By the time I pulled into this completely unfamiliar town my radiator was shot to shit and I was so stoned and hungry that I tried to get the woman at the Taco John’s to sell me a sour cream gun.
I was headed for a seminar at a tanning academy, and that notion struck me as more ridiculous by the hour (I’d been dispatched by my very-soon-to- be erstwhile employer, Baked to Perfection, located in the historic Ho-Chunk Shopping Plaza in my hometown). It seemed like I’d been following cement trucks across three states, and I’d been having deep thoughts along these lines: What in the world do we mean when we say ‘What in the world?’?
After I gorged myself at the Taco John’s I went down the street to a bar called Hung Mike’s. I ordered a beer and asked the bartender if he could recommend a “promising motel” in the vicinity. I immediately regretted my word choice, and the bartender looked me over for a moment and shrugged. “This is hardly a town for engaging propositions,” he said. Without turning his head in my direction a guy at an adjacent bar stool chimed in: “Don’t get your hopes up.”
“They ought to just paint that on the watertower,” the bartender said.
This was followed by an awkward silence, made all the more awkward by the fact that it wasn’t truly silence. There was music playing from the jukebox, and the juxtaposition of songs was jarring; Fleetwood’s Mac’s “Landslide,” for example, was followed by a Dixieland version of “Camptown Races.”
Jarring juxtapositions seemed to be a specialty of Hung Mike’s. On the mirror behind the bar was a sign: “Only a fool says there is no God, and fools we are not!” Right next to that, another sign, hand-lettered, read, “What are all you fucking assholes smiling about?”
When he brought me another beer the bartender jerked his head toward the guy on his stool and said, “Why don’t you ask numbnuts over there about the time he tried to eat the air freshener.”
“Fuck you,” the guy said.
There was another prolonged silence, during which the bartender disappeared into a cluttered office next to the bathrooms. I could see him in there hunched over a desk and furiously punching the buttons on an adding machine. This appeared to be an obsessive behavior rather than something actually necessary and productive.

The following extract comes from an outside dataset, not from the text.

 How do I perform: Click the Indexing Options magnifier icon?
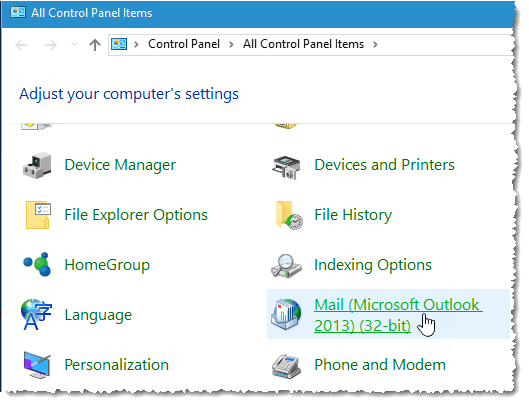[286, 266]
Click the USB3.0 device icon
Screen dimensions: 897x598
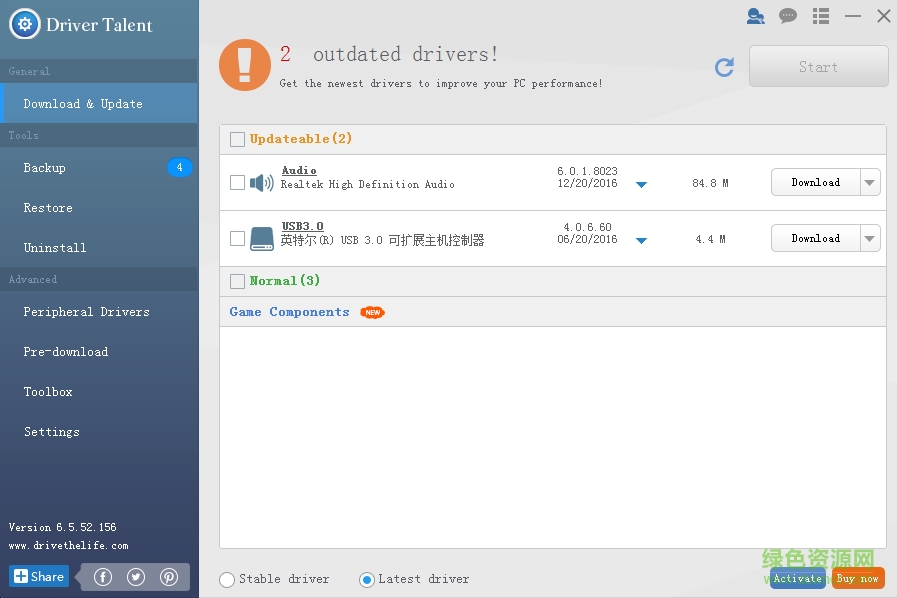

And then what? I don’t really know then what, to be honest with you. The night sort of got away from me. Nights seemed to get away from me a lot in those days. I do, though, have a dim recollection of wandering up and down the Main Street of that town. I no longer remember the name of the place or even what state it was in, but I remember that it was one of those anonymous and dying little towns that are strung out all over the Midwest, places where Dollar Stores and tattoo parlors are the main growth industries and where half the women are licensed cosmetologists.
The main thing I remember, though, is that I woke up the next morning in the backseat of my car, which was parked in the corrugated tin quonset bay of a do-it-yourself car wash on the edge of town.